The data must be returned in full and exactly as given.
══ DATA EXTRACTS
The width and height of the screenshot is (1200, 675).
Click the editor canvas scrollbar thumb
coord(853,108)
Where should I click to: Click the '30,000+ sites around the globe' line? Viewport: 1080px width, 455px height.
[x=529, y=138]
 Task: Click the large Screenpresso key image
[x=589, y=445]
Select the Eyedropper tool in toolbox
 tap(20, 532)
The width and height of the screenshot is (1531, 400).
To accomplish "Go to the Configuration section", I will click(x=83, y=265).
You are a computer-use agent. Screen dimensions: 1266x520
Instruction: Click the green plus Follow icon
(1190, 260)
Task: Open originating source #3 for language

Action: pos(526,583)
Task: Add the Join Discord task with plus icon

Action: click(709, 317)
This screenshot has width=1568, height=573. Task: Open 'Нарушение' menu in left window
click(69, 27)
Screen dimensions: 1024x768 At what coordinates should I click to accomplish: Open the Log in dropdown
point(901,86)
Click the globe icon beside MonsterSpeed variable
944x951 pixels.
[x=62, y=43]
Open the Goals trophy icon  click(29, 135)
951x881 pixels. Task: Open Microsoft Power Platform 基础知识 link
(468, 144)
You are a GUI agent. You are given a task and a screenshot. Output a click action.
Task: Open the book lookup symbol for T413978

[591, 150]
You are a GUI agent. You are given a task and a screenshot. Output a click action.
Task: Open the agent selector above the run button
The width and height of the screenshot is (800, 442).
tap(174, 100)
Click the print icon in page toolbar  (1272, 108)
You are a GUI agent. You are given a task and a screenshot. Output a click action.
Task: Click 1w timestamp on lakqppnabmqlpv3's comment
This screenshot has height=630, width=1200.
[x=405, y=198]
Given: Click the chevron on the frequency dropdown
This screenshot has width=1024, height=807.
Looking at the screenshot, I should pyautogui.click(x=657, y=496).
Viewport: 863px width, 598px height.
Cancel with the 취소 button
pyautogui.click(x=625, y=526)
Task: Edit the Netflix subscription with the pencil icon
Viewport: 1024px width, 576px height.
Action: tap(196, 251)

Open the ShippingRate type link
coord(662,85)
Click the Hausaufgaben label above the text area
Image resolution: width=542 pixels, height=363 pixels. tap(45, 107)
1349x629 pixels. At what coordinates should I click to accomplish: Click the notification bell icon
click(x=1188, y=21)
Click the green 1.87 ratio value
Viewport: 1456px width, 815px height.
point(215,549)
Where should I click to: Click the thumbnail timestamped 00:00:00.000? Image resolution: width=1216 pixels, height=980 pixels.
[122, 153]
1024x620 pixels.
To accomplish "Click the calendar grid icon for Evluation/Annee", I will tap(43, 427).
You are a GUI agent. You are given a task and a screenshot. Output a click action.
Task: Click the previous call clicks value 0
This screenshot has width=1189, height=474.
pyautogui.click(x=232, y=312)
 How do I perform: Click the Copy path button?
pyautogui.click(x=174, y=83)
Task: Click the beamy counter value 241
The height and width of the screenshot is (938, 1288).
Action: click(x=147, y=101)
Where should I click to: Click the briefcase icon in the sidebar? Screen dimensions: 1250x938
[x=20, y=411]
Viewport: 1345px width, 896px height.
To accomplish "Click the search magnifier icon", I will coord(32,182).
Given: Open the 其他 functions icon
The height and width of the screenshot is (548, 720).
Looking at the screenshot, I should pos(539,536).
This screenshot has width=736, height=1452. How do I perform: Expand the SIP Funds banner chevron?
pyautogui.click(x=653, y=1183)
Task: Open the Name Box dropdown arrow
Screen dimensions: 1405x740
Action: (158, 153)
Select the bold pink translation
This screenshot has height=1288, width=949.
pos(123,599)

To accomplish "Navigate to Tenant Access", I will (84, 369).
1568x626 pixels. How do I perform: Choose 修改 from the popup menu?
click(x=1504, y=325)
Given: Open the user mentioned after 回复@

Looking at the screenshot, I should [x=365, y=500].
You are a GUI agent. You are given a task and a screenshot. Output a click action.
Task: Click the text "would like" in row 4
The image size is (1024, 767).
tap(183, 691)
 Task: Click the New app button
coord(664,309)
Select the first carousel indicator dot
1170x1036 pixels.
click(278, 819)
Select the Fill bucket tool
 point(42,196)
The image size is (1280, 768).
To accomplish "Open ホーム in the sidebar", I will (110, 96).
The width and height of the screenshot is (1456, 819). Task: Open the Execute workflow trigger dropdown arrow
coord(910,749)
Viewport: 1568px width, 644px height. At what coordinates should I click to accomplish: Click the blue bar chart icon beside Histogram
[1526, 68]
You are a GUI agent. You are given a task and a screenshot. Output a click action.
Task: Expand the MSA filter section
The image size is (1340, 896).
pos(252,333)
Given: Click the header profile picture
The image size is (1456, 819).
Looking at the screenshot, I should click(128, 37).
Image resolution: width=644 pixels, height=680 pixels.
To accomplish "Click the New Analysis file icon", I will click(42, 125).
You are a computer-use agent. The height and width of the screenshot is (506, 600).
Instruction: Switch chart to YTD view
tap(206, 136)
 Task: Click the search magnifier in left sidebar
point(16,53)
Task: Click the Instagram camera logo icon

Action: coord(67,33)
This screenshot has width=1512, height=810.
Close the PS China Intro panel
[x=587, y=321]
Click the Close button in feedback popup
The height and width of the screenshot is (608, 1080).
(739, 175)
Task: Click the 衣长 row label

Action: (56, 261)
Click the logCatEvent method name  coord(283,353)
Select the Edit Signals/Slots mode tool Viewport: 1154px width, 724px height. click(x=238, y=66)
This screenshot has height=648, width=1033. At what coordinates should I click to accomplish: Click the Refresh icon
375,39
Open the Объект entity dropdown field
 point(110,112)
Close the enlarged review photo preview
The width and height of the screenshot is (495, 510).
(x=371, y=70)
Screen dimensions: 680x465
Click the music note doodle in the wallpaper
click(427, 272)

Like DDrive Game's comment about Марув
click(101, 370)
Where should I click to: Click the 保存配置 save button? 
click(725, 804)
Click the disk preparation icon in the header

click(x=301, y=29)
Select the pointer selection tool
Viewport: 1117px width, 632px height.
════
- **RESPONSE**
The width and height of the screenshot is (1200, 675).
Click the editor canvas scrollbar thumb
coord(853,108)
Where should I click to: Click the '30,000+ sites around the globe' line? Viewport: 1080px width, 455px height.
[x=529, y=138]
 Task: Click the large Screenpresso key image
[x=589, y=445]
Select the Eyedropper tool in toolbox
 tap(20, 532)
The width and height of the screenshot is (1531, 400).
To accomplish "Go to the Configuration section", I will click(x=83, y=265).
You are a computer-use agent. Screen dimensions: 1266x520
Instruction: Click the green plus Follow icon
(1190, 260)
Task: Open originating source #3 for language

Action: pos(526,583)
Task: Add the Join Discord task with plus icon

Action: click(709, 317)
This screenshot has width=1568, height=573. Task: Open 'Нарушение' menu in left window
click(69, 27)
Screen dimensions: 1024x768 At what coordinates should I click to accomplish: Open the Log in dropdown
point(901,86)
Click the globe icon beside MonsterSpeed variable
944x951 pixels.
[x=62, y=43]
Open the Goals trophy icon  click(29, 135)
951x881 pixels. Task: Open Microsoft Power Platform 基础知识 link
(468, 144)
You are a GUI agent. You are given a task and a screenshot. Output a click action.
Task: Open the book lookup symbol for T413978

[591, 150]
You are a GUI agent. You are given a task and a screenshot. Output a click action.
Task: Open the agent selector above the run button
The width and height of the screenshot is (800, 442).
tap(174, 100)
Click the print icon in page toolbar  (1272, 108)
You are a GUI agent. You are given a task and a screenshot. Output a click action.
Task: Click 1w timestamp on lakqppnabmqlpv3's comment
This screenshot has height=630, width=1200.
[x=405, y=198]
Given: Click the chevron on the frequency dropdown
This screenshot has width=1024, height=807.
Looking at the screenshot, I should pyautogui.click(x=657, y=496).
Viewport: 863px width, 598px height.
Cancel with the 취소 button
pyautogui.click(x=625, y=526)
Task: Edit the Netflix subscription with the pencil icon
Viewport: 1024px width, 576px height.
Action: tap(196, 251)

Open the ShippingRate type link
coord(662,85)
Click the Hausaufgaben label above the text area
Image resolution: width=542 pixels, height=363 pixels. tap(45, 107)
1349x629 pixels. At what coordinates should I click to accomplish: Click the notification bell icon
click(x=1188, y=21)
Click the green 1.87 ratio value
Viewport: 1456px width, 815px height.
point(215,549)
Where should I click to: Click the thumbnail timestamped 00:00:00.000? Image resolution: width=1216 pixels, height=980 pixels.
[122, 153]
1024x620 pixels.
To accomplish "Click the calendar grid icon for Evluation/Annee", I will tap(43, 427).
You are a GUI agent. You are given a task and a screenshot. Output a click action.
Task: Click the previous call clicks value 0
This screenshot has width=1189, height=474.
pyautogui.click(x=232, y=312)
 How do I perform: Click the Copy path button?
pyautogui.click(x=174, y=83)
Task: Click the beamy counter value 241
The height and width of the screenshot is (938, 1288).
Action: click(x=147, y=101)
Where should I click to: Click the briefcase icon in the sidebar? Screen dimensions: 1250x938
[x=20, y=411]
Viewport: 1345px width, 896px height.
To accomplish "Click the search magnifier icon", I will coord(32,182).
Given: Open the 其他 functions icon
The height and width of the screenshot is (548, 720).
Looking at the screenshot, I should pos(539,536).
This screenshot has width=736, height=1452. How do I perform: Expand the SIP Funds banner chevron?
pyautogui.click(x=653, y=1183)
Task: Open the Name Box dropdown arrow
Screen dimensions: 1405x740
Action: (158, 153)
Select the bold pink translation
This screenshot has height=1288, width=949.
pos(123,599)

To accomplish "Navigate to Tenant Access", I will (84, 369).
1568x626 pixels. How do I perform: Choose 修改 from the popup menu?
click(x=1504, y=325)
Given: Open the user mentioned after 回复@

Looking at the screenshot, I should [x=365, y=500].
You are a GUI agent. You are given a task and a screenshot. Output a click action.
Task: Click the text "would like" in row 4
The image size is (1024, 767).
tap(183, 691)
 Task: Click the New app button
coord(664,309)
Select the first carousel indicator dot
1170x1036 pixels.
click(278, 819)
Select the Fill bucket tool
 point(42,196)
The image size is (1280, 768).
To accomplish "Open ホーム in the sidebar", I will (110, 96).
The width and height of the screenshot is (1456, 819). Task: Open the Execute workflow trigger dropdown arrow
coord(910,749)
Viewport: 1568px width, 644px height. At what coordinates should I click to accomplish: Click the blue bar chart icon beside Histogram
[1526, 68]
You are a GUI agent. You are given a task and a screenshot. Output a click action.
Task: Expand the MSA filter section
The image size is (1340, 896).
pos(252,333)
Given: Click the header profile picture
The image size is (1456, 819).
Looking at the screenshot, I should click(128, 37).
Image resolution: width=644 pixels, height=680 pixels.
To accomplish "Click the New Analysis file icon", I will click(42, 125).
You are a computer-use agent. The height and width of the screenshot is (506, 600).
Instruction: Switch chart to YTD view
tap(206, 136)
 Task: Click the search magnifier in left sidebar
point(16,53)
Task: Click the Instagram camera logo icon

Action: coord(67,33)
This screenshot has width=1512, height=810.
Close the PS China Intro panel
[x=587, y=321]
Click the Close button in feedback popup
The height and width of the screenshot is (608, 1080).
(739, 175)
Task: Click the 衣长 row label

Action: (56, 261)
Click the logCatEvent method name  coord(283,353)
Select the Edit Signals/Slots mode tool Viewport: 1154px width, 724px height. click(x=238, y=66)
This screenshot has height=648, width=1033. At what coordinates should I click to accomplish: Click the Refresh icon
375,39
Open the Объект entity dropdown field
 point(110,112)
Close the enlarged review photo preview
The width and height of the screenshot is (495, 510).
(x=371, y=70)
Screen dimensions: 680x465
Click the music note doodle in the wallpaper
click(427, 272)

Like DDrive Game's comment about Марув
click(101, 370)
Where should I click to: Click the 保存配置 save button? 
click(725, 804)
Click the disk preparation icon in the header

click(x=301, y=29)
Select the pointer selection tool
Viewport: 1117px width, 632px height.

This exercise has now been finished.